AllowDownstream: the declassification boundary

AllowDownstream is the one permission that crosses the feature graph. A feature tagged AllowDownstream is returnable, and it declassifies features derived from it — but with a strict rule: a derived feature is cleared (resolves to AllowDownstream, and so becomes returnable) only when every one of its inputs is AllowDownstream. Declassification therefore propagates along chains whose entire input set is cleared, and stops the moment a non-cleared input is mixed in.

That same all-inputs rule is what lets AllowDownstream override a Deny: a feature tagged Deny is still cleared if all of its inputs are AllowDownstream, because the output is then a pure derivative of already-cleared data.

The canonical use case is an aggregation over sensitive data: the individual records are private, but a statistic over them is safe to expose.

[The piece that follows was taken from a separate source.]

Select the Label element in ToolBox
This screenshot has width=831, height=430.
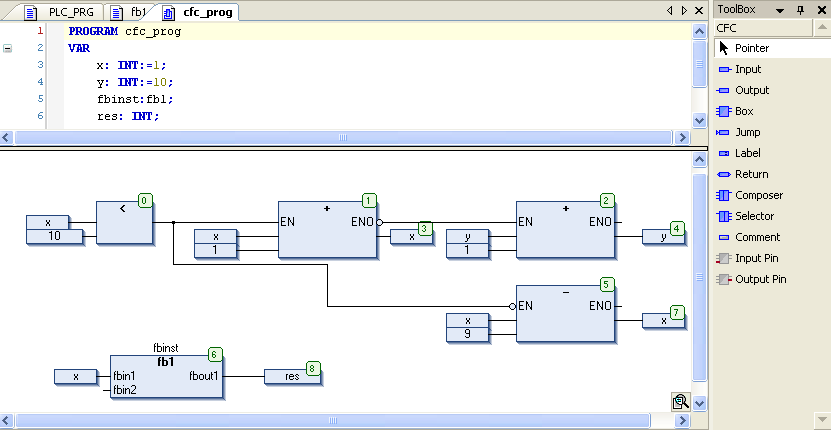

Here the raw transaction amounts are PII (AllowInternal, never returned), and the per-user average over them is declassified:

from chalk import _
from chalk.features import features, feature, DataFrame

@features
class Transaction:
    id: int
    user_id: "User.id"
    # AllowInternal: usable to compute other features, but never returned on its own.
    amount: float = feature(tags=["pii"])

@features
class User:
    id: int
    transactions: DataFrame[Transaction]
    # AllowDownstream: an aggregate over sensitive amounts, safe to expose.
    avg_transaction_amount: float = feature(
        tags=["cleared"],
        expression=_.transactions[_.amount].mean(),
    )

With a token mapping pii -> AllowInternal and cleared -> AllowDownstream:

$ chalk query --in user.id=1 --out user.avg_transaction_amount   # ok: cleared by AllowDownstream
$ chalk query --in transaction.id=1 --out transaction.amount     # rejected: AllowInternal, not returnable

The override does not apply when the inputs are mixed. Take a feature computed from three inputs that resolve to Allow, AllowDownstream, and Deny:

  • The Deny input taints the result — any Deny in the lineage forces the output to Deny, so it is blocked regardless of the AllowDownstream input.
  • Even setting the Deny input aside, a mix of Allow and AllowDownstream is not all-AllowDownstream, so the result is not cleared: it falls back to its own tag (or the default) and does not declassify features further downstream.

In short, AllowDownstream clears a derivative only when the entire lineage feeding it is cleared.

To keep this policy easy to audit, prefer declaring these tags in one central place — see Centrally manage feature-permission tags.